The relationship of male and female—a relationship of unity and differentiation of the nonidentical but equal parts of the one humanity—in some way reflects the perfect unity and differentiation of the eternal persons of the triune God: one God in three persons, equal in divinity and personhood, who love and act and relate in perfect unity.

Yet despite this equality and unity, the divine persons are not interchangeable; neither are their relations or functions. The Father is the Father and not the Son or the Spirit. The Son is the Son, not the Father, and so on. Moreover, the Father sends the Son, not the Son the Father. The Son is begotten of the Father, not the Father of the Son. The Son was incarnate, not the Father or the Spirit. Unity and differentiation. Sameness and difference. And order without inequality.
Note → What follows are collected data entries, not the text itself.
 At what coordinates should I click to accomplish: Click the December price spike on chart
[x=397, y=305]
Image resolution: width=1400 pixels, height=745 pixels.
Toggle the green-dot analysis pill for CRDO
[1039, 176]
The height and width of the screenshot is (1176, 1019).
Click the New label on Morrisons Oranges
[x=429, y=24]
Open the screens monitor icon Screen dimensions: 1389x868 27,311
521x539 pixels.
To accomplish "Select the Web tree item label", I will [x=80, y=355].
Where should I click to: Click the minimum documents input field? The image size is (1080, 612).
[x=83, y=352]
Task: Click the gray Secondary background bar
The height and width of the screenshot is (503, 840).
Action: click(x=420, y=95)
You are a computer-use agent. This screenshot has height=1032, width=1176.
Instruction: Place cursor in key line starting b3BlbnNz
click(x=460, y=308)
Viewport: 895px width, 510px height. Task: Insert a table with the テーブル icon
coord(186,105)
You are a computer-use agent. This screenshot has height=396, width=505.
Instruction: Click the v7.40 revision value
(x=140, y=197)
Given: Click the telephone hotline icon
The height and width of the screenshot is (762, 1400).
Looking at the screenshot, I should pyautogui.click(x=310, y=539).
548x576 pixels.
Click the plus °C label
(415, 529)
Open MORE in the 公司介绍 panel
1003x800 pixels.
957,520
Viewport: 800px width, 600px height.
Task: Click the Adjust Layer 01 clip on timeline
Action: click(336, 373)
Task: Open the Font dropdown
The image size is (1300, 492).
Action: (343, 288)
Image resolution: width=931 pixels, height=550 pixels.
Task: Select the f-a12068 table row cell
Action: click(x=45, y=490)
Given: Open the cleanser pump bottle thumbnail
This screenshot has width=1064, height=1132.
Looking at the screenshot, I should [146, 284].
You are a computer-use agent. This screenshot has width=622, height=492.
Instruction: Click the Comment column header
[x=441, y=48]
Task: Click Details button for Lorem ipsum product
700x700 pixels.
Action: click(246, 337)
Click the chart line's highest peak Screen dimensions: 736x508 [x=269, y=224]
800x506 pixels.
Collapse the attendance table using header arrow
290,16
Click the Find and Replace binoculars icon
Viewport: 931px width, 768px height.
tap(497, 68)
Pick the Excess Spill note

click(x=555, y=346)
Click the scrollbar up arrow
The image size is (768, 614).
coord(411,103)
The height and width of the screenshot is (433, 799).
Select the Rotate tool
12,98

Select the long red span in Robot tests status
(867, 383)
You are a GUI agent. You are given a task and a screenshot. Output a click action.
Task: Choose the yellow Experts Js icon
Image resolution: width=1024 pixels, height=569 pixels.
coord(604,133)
All these are true of the triune God.

Likewise, male and female are equal in humanity, dignity, worth, and purpose but not identical, and, whether or not we are married, our differences work together to create relationships of unity and complementarity. We are not simply persons. We are male or female persons made for human society, built through relationships with people of both genders.

Current trends about human sexuality should not surprise us. Just as our face or image doesn’t remain on the mirror when we turn away, modern notions of gender diversity and plasticity, and the same-sex/queer agenda are simply expressions of our society’s turning away from the one in whose image we are made. As we forget God, we lose our identity. But the fact remains: God made us with binary gender polarity, and it is a good and God-given part of our identity.

NEITHER MALE NOR FEMALE BUT ALL ONE IN CHRIST JESUS

Yet some Christians—even some evangelicals—have come to see the biblical differences between men and women as a consequence of sin rather than as part of God’s original design. These differences then belong to fallen humanity and are overcome or reversed in Christ. The text typically used is Galatians 3:28, where Paul writes: There is neither Jew nor Greek, there is neither slave nor free, there is no male and female, for you are all one in Christ Jesus.”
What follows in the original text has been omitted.